Paternité tardive : pères à l'âge d'être grands-pères 

Par Géraldine Levasseur
père et fils père tardif
La paternité tardive est-elle un caprice jeuniste ? Une course désespérée contre la montre ? Au quotidien, est-ce aussi idyllique que les Johnny, Julien (Clerc), Nicolas (Sarkozy) ou autres Mel Gibson et Mick Jagger le laissent entendre ? Trois nouveaux papas vermeil racontent.

«  Ton papa, il est vieux  !  »  : c’est le cri du cœur poussé par une petite Sacha à la sortie de l’école, la semaine dernière. Elle s’adressait à sa copine, Anna, 5 ans. Le père d’Anna est âgé de 60 ans. Combien de fois a-t-il entendu  : «  Vous êtes le grand-père de la petite  ?  » Il dit s’en ficher. Mais dans le fond  ? A-t-il parfois des remords  ? Des peurs  ? Comment se projette-t-il dans l’adolescence de son enfant  ? Et dans la vie future de sa (très) jeune femme  ?

Jamais la paternité tardive n’a été aussi triomphante.

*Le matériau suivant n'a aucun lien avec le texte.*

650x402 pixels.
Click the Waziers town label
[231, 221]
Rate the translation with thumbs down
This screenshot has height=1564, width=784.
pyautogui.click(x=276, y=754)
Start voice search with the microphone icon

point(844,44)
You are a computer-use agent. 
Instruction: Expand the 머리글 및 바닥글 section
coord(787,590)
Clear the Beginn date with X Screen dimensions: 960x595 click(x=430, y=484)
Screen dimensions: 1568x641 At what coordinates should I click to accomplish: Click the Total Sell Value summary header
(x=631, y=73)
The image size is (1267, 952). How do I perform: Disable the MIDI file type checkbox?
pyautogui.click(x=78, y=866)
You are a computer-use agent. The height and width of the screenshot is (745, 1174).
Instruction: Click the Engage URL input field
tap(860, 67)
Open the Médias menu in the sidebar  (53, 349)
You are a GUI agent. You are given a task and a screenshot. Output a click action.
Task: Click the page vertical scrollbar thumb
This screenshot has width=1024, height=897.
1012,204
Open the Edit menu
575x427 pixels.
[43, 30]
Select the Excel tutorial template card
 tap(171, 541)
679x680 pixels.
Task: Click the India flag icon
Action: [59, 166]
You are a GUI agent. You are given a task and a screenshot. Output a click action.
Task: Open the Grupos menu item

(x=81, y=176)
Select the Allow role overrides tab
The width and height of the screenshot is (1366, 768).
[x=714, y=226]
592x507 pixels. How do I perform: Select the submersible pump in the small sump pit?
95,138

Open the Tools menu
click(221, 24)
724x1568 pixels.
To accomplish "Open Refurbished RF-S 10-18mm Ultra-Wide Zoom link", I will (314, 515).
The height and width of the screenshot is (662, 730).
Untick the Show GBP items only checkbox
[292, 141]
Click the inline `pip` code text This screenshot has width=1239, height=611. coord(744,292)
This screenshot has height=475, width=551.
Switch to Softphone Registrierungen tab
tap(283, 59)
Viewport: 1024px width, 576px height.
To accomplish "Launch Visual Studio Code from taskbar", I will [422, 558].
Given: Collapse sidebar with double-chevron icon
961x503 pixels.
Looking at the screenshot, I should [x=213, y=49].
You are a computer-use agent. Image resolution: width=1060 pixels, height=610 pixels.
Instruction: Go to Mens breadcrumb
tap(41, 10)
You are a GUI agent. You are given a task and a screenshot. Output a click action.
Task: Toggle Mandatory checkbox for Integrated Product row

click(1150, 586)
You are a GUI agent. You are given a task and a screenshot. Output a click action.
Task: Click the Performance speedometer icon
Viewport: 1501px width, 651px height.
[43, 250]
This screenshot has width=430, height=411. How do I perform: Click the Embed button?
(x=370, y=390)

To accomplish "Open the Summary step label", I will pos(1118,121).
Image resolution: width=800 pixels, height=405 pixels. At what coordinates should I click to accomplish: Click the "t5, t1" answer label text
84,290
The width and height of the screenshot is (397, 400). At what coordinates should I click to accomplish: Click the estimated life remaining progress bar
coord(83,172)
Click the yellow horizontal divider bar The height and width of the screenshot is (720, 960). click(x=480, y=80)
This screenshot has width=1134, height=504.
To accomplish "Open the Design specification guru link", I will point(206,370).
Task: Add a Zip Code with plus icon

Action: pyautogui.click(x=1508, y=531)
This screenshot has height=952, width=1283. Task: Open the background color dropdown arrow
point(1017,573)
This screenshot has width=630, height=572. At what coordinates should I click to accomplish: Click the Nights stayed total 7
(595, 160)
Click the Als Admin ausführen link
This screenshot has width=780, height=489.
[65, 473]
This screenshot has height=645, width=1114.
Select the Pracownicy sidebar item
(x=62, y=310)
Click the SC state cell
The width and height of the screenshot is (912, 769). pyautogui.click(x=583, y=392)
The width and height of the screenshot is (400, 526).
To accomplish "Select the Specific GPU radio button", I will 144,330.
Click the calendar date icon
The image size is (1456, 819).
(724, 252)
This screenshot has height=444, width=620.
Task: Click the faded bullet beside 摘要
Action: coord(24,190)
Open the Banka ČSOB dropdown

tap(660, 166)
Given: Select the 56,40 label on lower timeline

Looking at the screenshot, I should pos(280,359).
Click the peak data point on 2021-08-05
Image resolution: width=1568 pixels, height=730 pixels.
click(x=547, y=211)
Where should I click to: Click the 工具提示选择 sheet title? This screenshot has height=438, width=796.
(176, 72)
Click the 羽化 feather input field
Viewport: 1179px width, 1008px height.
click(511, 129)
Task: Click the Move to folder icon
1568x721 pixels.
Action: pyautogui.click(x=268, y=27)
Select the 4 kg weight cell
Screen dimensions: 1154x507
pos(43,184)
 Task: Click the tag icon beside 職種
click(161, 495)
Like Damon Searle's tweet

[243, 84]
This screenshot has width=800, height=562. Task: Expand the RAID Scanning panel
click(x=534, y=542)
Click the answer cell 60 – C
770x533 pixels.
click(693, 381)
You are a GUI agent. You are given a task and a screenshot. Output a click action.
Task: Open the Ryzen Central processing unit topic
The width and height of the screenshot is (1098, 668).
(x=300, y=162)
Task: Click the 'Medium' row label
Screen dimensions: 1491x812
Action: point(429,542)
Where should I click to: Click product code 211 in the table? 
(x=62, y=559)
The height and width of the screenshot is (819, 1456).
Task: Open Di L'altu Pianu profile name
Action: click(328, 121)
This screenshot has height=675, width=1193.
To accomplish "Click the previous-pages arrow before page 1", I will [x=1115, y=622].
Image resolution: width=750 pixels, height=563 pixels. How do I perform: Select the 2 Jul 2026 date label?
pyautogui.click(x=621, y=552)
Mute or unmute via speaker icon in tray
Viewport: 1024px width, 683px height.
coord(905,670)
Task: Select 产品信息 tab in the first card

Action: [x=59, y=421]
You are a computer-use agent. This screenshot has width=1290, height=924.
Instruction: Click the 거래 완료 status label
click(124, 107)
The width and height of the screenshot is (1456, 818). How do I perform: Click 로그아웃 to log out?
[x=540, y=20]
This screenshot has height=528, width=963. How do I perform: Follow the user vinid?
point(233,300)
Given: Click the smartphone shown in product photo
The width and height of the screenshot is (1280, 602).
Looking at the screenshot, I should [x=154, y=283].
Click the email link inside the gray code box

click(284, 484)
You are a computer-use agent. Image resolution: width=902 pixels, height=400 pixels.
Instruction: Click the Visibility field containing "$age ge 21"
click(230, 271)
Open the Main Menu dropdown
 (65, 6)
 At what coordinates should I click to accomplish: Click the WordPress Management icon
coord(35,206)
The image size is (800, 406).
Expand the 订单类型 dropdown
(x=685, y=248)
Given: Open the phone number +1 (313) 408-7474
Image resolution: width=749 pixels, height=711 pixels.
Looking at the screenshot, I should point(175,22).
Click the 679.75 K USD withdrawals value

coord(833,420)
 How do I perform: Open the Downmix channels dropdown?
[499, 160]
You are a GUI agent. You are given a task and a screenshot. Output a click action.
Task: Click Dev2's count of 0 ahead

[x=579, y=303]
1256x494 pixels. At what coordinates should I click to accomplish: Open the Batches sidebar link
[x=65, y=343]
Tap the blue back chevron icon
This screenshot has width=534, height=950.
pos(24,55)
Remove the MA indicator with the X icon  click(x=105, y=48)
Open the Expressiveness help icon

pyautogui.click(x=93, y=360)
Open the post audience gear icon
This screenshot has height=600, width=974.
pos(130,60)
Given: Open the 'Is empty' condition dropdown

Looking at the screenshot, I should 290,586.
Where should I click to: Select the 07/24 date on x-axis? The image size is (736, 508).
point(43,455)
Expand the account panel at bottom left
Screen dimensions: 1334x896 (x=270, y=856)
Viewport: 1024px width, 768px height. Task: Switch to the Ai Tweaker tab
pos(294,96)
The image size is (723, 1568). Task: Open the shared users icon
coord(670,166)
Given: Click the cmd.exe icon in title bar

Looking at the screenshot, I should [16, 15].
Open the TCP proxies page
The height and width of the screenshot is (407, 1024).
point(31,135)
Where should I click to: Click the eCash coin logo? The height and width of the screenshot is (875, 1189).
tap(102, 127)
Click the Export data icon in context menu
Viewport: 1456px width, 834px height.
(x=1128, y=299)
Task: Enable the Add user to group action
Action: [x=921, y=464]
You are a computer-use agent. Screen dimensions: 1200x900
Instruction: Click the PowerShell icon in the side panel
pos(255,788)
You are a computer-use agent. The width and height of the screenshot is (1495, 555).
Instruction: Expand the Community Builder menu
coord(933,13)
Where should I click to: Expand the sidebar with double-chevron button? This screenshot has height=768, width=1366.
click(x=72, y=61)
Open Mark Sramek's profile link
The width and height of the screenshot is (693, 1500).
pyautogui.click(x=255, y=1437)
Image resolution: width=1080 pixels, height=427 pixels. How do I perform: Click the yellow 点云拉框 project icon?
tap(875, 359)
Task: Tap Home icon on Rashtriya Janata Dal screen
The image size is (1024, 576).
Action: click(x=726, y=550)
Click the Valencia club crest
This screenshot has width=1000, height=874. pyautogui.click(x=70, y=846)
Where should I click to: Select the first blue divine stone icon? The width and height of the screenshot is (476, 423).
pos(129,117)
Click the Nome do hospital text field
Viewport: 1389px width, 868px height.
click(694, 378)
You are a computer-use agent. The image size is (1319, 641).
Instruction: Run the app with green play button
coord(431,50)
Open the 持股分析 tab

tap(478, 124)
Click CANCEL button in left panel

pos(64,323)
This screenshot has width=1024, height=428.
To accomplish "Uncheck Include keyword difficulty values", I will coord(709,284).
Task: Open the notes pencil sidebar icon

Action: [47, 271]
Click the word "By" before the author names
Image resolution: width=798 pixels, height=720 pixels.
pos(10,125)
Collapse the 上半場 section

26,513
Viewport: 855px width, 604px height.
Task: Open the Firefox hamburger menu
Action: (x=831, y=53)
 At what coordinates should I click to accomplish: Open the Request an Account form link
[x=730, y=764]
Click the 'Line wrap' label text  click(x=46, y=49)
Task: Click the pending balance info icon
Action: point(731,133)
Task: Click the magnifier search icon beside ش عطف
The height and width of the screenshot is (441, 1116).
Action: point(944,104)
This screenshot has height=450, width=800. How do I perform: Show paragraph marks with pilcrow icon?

A 64 ans, ­Julien Clerc, père d’un Léonard de 3 ans, consacre le titre phare de son nouvel album au sujet  : «  Fou peut-être et fier de l’être  »... Quoi de plus injuste, pourtant, que ce privilège des hommes de pouvoir enfanter si tard  ? Sans pour autant s’atti­rer les foudres de l’opinion, alors que les mères tardives déclenchent tant de haine. Quoi de plus difficile à vivre pour les enfants aînés, quand il y en a, et dont c’est plutôt le tour de devenir parents  ? Quoi de plus angoissant, si on se projette dans le temps, aussi bien pour l’enfant que pour la mère, en général (beaucoup) plus jeune  ? Et pour le père, en fin de compte, qui doit bien se sentir parfois vaguement irresponsable  ?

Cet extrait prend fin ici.